Exercise prompt:
Your copy should begin at the line containing "The height and" and end at the last line of the records below, matching each line exactly and leaving out pictures.

+++

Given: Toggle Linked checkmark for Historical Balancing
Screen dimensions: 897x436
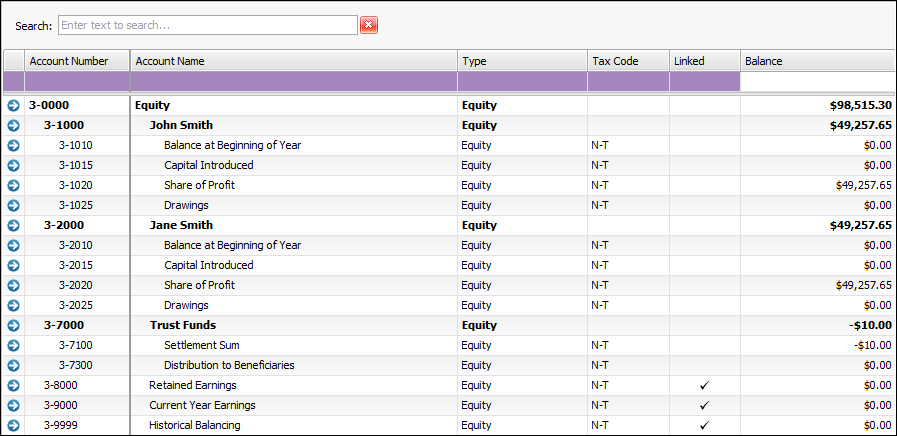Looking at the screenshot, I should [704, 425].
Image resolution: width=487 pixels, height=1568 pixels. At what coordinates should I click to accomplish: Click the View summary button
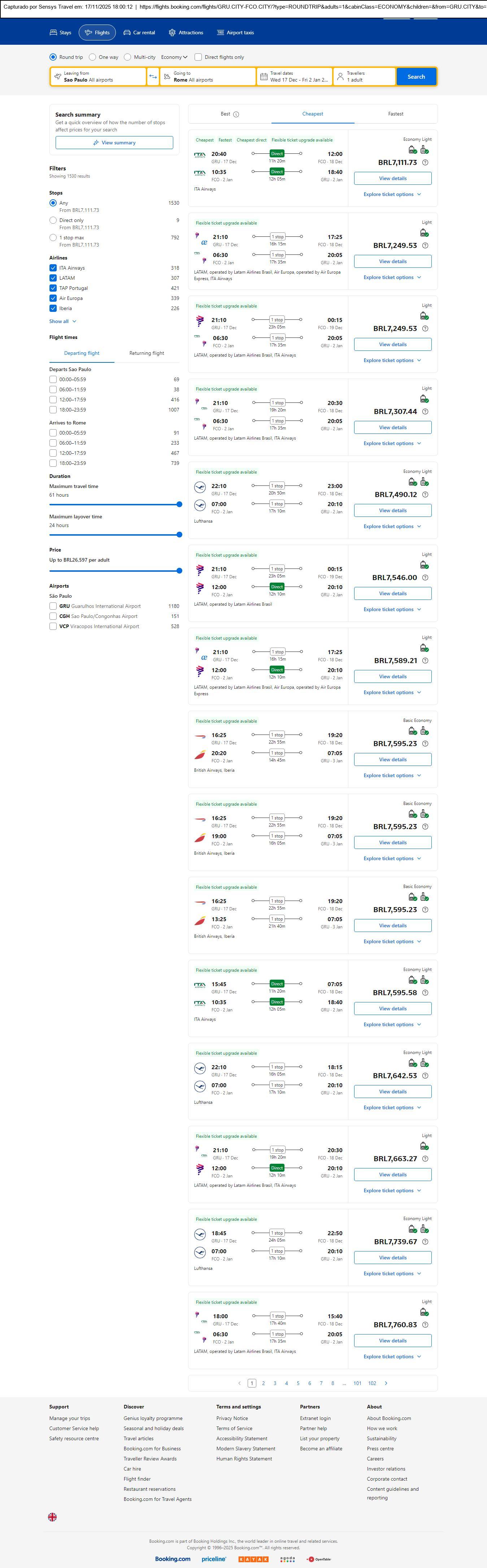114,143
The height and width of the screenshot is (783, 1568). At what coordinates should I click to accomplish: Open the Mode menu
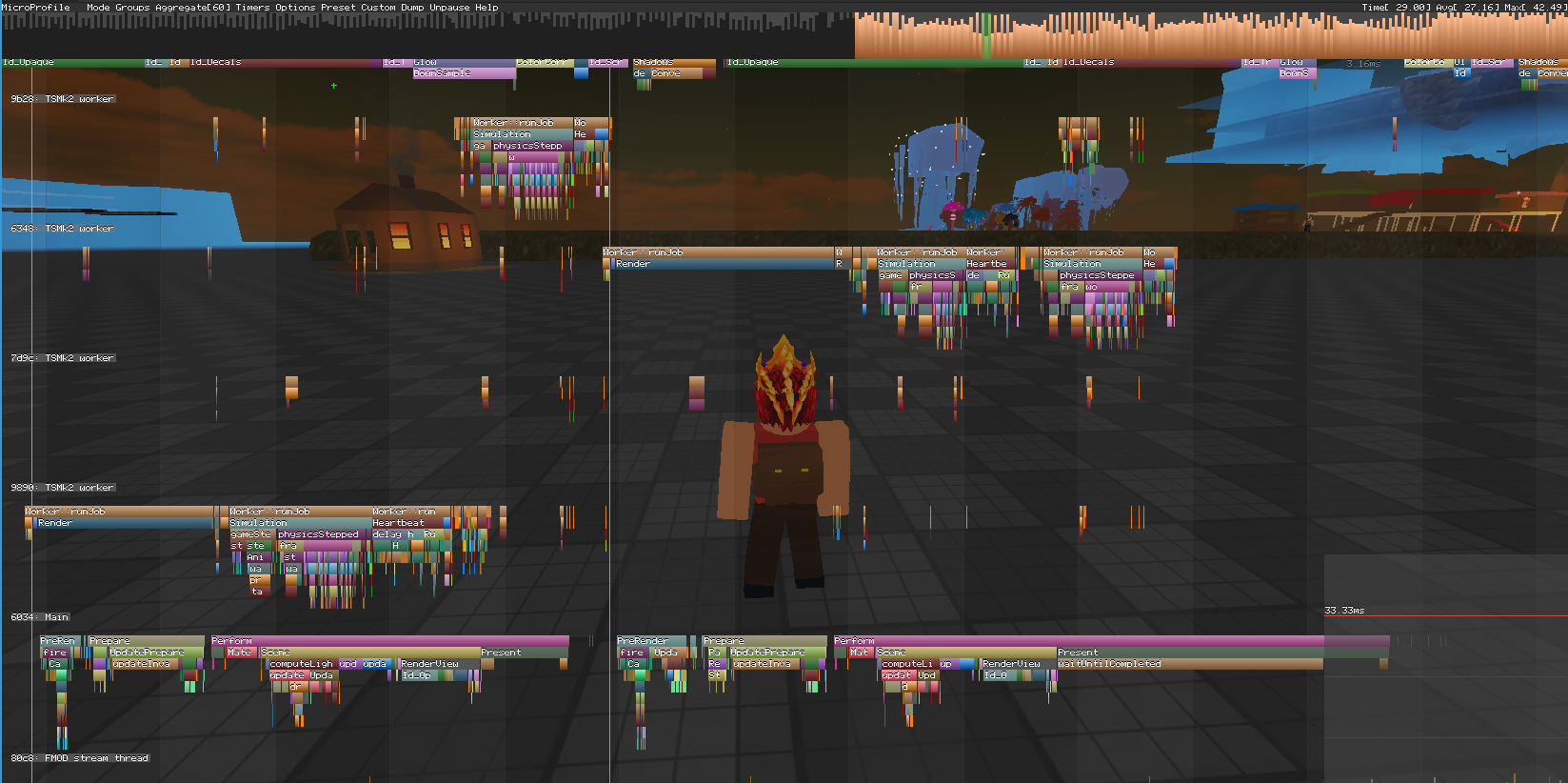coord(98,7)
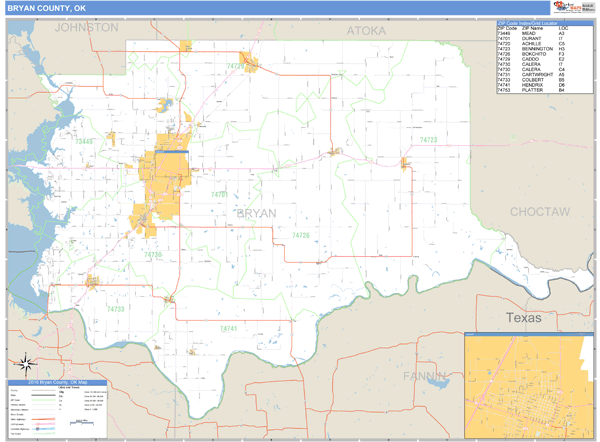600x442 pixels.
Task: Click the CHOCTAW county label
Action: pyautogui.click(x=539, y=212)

+++

Written reply:
The height and width of the screenshot is (783, 1568). At what coordinates should I click to accomplish: Open the Mode menu
coord(98,7)
600x442 pixels.
Task: Click the CHOCTAW county label
Action: pyautogui.click(x=539, y=212)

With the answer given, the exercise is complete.